1703578486 Rudy Kurniawan the great wine counterfeiter is back

Rudy Kurniawan, the great wine counterfeiter, is back

In early November, wine fraud expert Maureen Downey warned in her blog about a famous criminal's attendance at an exclusive July dinner in Singapore. The seven guests commissioned Kurniawan to create fake versions of a Romanée-Conti from 1990 and a Pétrus from the same year. The game was to compare fakes with originals. Downey revealed that most people preferred the fakes. “Here we are again to experience the magic and knowledge of Rudy,” reads the note from one of the participants. “Mr Kurniawan is a wine genius.”

More than twenty years have passed since the day Rudy Kurniawan, an Indonesian national, entered the United States on a student visa and walked into the Woodland Hills Wine Company store. He was 24 years old. He was assisted by Kyle Smith, who would become his mentor and friend. I wanted to know everything about French wines. He took notes and memorized scents. It would soon become clear that he had a gifted palate. He excelled at the blind tastings he took part in.

As recounted in the documentary Sour Grapes (2016), Kurniawan appeared at every auction in California and spent around a million dollars a month on bottles. “Nobody has ever spent so much money so quickly,” said Downey, who served as an advisor to the FBI in the investigation against the counterfeiter. At every dinner he was invited to, he showed up with bottles that were hard to find. It was rumored that his family sold Heineken beer in China, although it later emerged that his money came from the criminal dealings of two of his uncles.

The next step was to offer our own properties. He did this with the help of John Kapon, the owner of a small boutique called Acker Merrall, which auctioned bottles of Kurniawan for $35 million between 2003 and 2006. They were wines that had never been on the market before. The auction catalog advertised the owner of these wines as one of the most reliable collectors. Acker Merrall became the largest wine auction house in the world.

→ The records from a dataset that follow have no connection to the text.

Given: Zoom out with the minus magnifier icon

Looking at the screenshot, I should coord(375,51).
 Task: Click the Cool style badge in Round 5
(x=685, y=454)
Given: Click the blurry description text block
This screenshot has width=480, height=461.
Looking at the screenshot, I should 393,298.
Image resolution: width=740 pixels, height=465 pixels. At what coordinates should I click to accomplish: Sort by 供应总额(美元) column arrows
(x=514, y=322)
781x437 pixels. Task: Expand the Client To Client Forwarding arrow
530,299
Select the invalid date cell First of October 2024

Rudy Kurniawan. Rudy Kurniawan. U.S. Immigration and Customs Enforcement Enf

The decline was slow. First, a mistake in 2003, with a batch of Bordeaux with incorrect labels. Then some magnums of Château Le Pin from 1982, which were denounced by representatives of the winery. Finally, the CEO of Domaine Ponsot, which has been making Burgundy wine since 1911, flew to Los Angeles to personally meet the collector who was counterfeiting his wine.

In 2012, the FBI broke into Rudy Kurniawan's home and found a lab with hundreds of empty jars, thousands of labels and corks scattered throughout the house, and even soaked bottles in the pile to remove the glue. His approach was to combine different vintages until he achieved a perfect blend that resembled the impossible-to-find wines he incorporated into his batches.

He was sentenced to ten years in prison in the USA and was finally released in 2021. Downey warns that many of his bottles worth thousands of dollars are still on the market. Their appearance in Singapore shows that Kurniawan's fakes have become iconic for some. A fact that is related to a quote from the film F for Fraud by Orson Welles: “The true quality of a painting lies not in whether it is good or bad, but in whether it is a good or bad forgery.”